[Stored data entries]
--- --- ---
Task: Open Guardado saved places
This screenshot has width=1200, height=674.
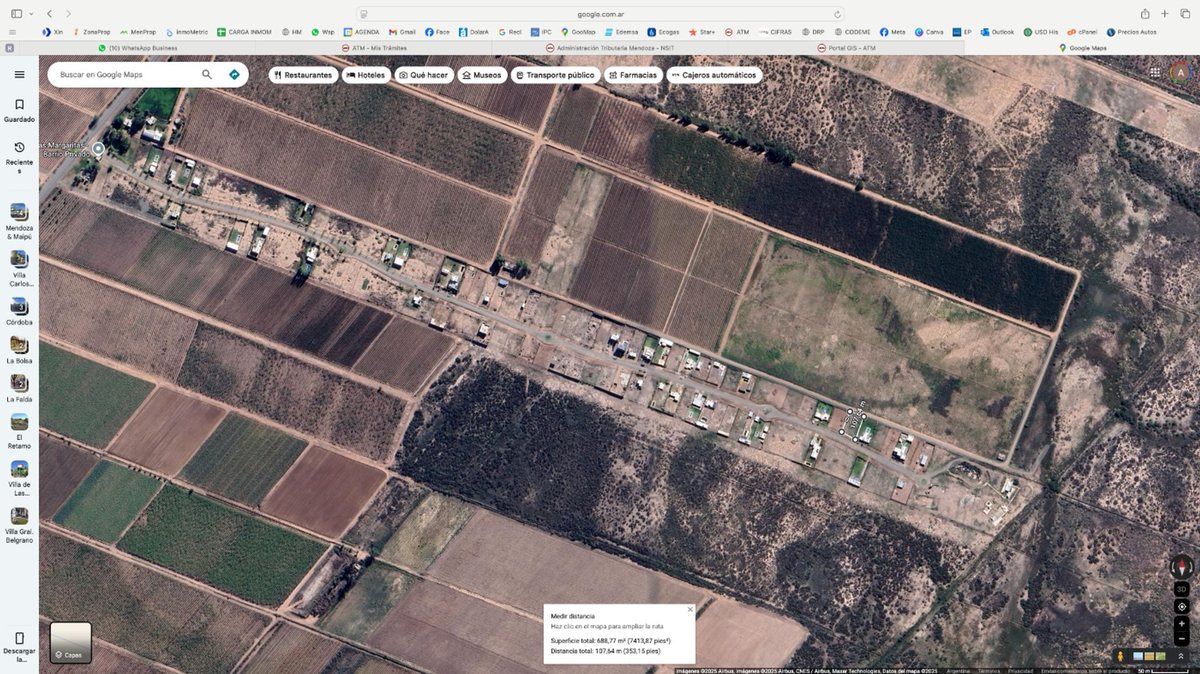Action: click(19, 110)
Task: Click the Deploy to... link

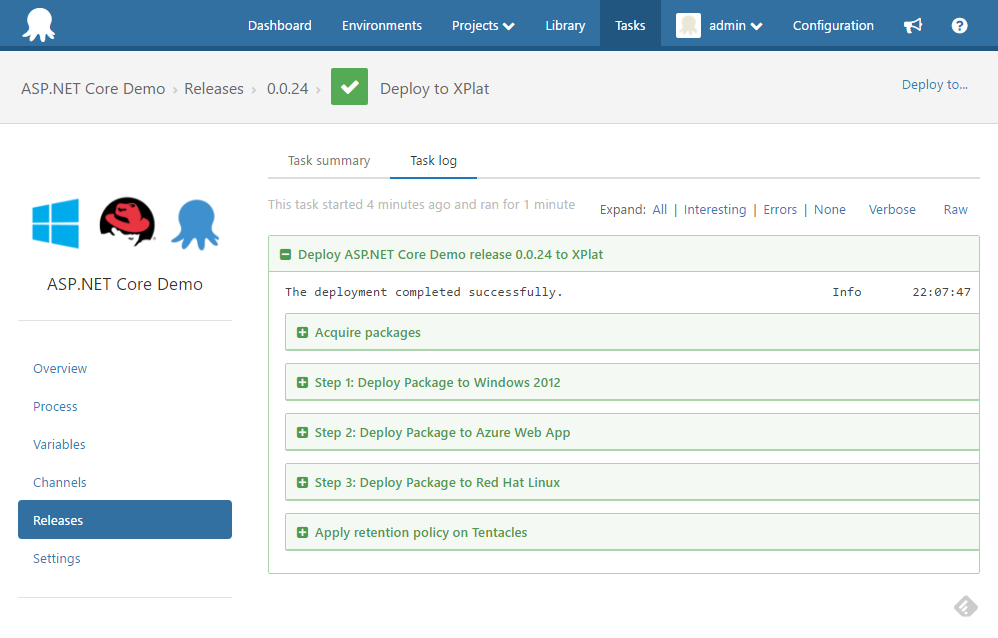Action: (934, 85)
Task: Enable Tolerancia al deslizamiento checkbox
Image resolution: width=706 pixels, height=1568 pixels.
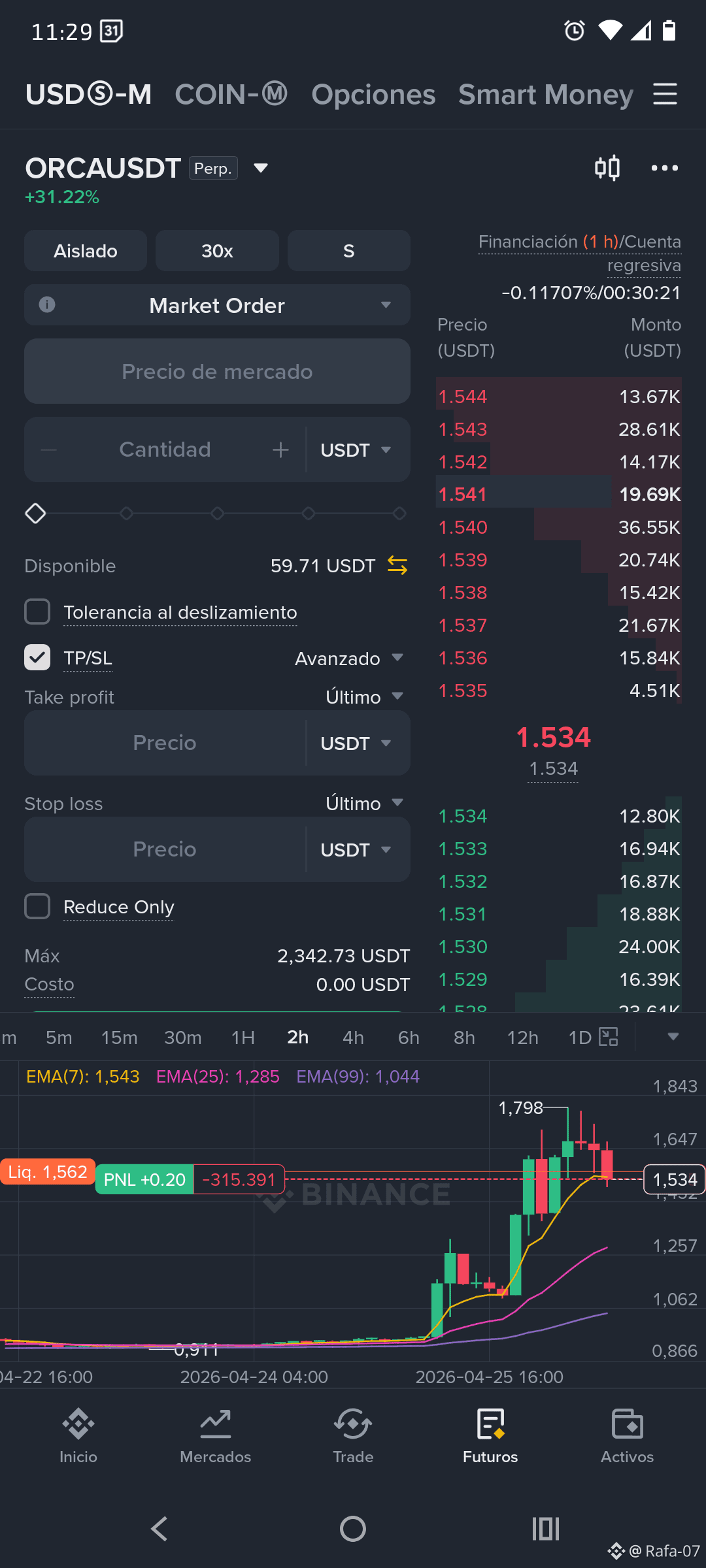Action: (x=37, y=612)
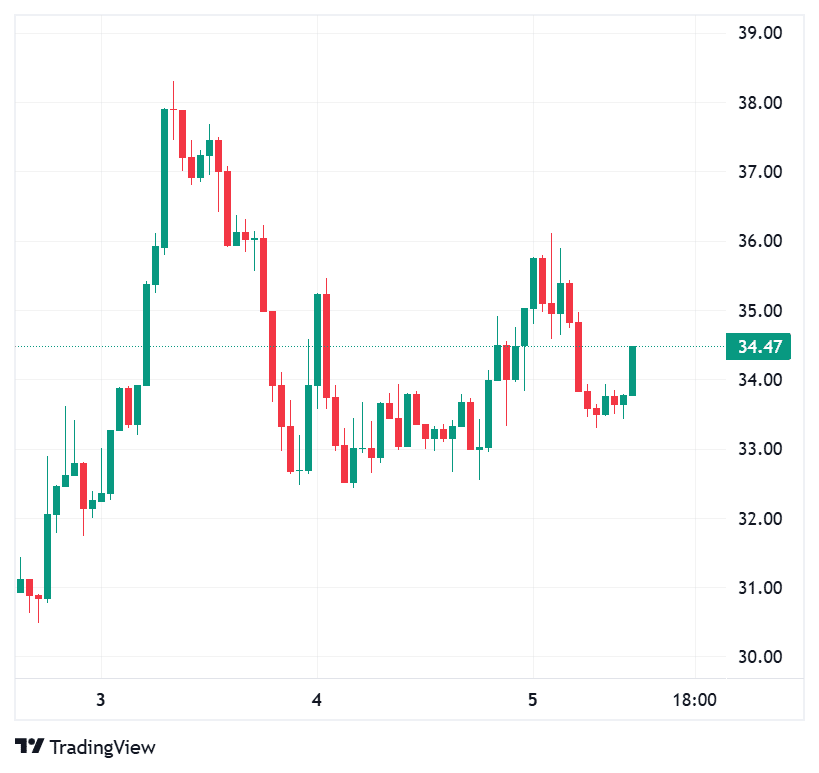
Task: Select the tall green candle peaking near 38.00
Action: click(164, 178)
--- --- ---
* **PROBLEM REQUIREMENTS**
Each line above should be written out again exactly, and no picture should appear in the copy.

* **RESULT OF THE TASK**
Task: Open Guardado saved places
This screenshot has width=1200, height=674.
Action: click(19, 110)
Task: Click the Deploy to... link

Action: (934, 85)
Task: Enable Tolerancia al deslizamiento checkbox
Image resolution: width=706 pixels, height=1568 pixels.
Action: (x=37, y=612)
Task: Select the tall green candle peaking near 38.00
Action: click(164, 178)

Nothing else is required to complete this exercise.